Colossal'daki biyolojik bilimler başkanı Eriona Hysolli, Asya fili hücrelerini iPSC'lere yeniden programlamanın diğer türlere göre daha zor olduğunu kanıtladı. Diğer türlerde olduğu gibi, bilim adamları fil hücrelerini bir dizi farklı kimyasala maruz bırakarak ve ardından hücrelerin fonksiyonlarını değiştirmek için belirli genleri etkinleştiren transkripsiyon faktörleri adı verilen proteinleri ekleyerek yeniden programladılar. Tüm süreç iki ay sürdü; bu, fare iPSC'leri oluşturmak için gereken 5-10 günden veya insan iPSC'leri için üç haftadan çok daha uzun bir süre.

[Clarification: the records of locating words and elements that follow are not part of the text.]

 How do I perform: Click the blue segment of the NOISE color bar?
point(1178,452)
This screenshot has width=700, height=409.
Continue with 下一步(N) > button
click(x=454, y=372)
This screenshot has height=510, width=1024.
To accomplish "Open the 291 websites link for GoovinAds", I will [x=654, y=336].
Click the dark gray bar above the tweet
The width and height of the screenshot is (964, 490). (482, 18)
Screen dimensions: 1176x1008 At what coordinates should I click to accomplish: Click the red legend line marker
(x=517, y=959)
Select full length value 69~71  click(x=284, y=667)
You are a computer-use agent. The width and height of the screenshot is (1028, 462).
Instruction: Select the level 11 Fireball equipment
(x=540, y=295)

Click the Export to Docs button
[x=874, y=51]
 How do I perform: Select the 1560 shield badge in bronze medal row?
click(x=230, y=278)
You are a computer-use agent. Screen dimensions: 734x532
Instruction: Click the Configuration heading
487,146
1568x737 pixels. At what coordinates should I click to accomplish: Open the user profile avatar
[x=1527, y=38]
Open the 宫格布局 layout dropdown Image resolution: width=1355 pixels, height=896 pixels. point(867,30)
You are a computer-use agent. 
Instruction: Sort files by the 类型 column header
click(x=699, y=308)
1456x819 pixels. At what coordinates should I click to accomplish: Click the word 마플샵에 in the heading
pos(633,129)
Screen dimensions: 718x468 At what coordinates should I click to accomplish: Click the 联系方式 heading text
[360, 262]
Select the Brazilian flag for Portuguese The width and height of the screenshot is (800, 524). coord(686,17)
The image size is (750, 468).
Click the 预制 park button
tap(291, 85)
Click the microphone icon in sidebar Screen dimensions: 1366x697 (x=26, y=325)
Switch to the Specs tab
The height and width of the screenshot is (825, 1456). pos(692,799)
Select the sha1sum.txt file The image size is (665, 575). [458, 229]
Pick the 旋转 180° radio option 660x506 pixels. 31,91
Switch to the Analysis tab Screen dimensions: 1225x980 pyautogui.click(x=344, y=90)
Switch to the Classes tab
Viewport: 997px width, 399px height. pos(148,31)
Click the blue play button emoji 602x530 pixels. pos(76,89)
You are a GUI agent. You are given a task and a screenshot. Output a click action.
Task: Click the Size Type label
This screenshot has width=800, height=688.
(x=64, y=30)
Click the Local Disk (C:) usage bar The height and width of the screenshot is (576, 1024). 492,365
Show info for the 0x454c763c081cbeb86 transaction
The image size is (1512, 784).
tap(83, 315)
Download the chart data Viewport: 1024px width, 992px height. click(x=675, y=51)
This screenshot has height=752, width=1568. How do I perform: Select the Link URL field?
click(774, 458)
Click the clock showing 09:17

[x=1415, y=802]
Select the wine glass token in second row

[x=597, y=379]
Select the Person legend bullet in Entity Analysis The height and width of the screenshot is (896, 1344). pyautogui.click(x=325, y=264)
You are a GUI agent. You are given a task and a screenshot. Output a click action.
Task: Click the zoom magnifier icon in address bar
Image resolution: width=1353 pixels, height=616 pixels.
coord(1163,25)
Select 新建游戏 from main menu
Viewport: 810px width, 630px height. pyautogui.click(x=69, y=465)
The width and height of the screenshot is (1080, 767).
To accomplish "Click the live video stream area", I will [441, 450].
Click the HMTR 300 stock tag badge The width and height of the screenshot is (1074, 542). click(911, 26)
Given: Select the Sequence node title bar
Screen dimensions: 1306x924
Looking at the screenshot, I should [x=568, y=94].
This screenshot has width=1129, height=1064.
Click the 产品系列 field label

New York'taki Buffalo Üniversitesi'nde gelişim biyoloğu olan ve Colossal araştırmasında yer almayan Vincent Lynch, bu zorluğun fillerin benzersiz biyolojisiyle ilgili olabileceğini söylüyor. Filler, Peto'nun paradoksunun klasik bir örneğidir; çok büyük hayvanların boyutları göz önüne alındığında alışılmadık derecede düşük kanser oranlarına sahip olduğu fikri. Kanser, hücreler bölündükçe biriken genetik mutasyonlardan kaynaklanabileceğinden, insanlardan 100 kat daha fazla hücreye sahip hayvanların kanser riskinin çok daha yüksek olmasını beklersiniz.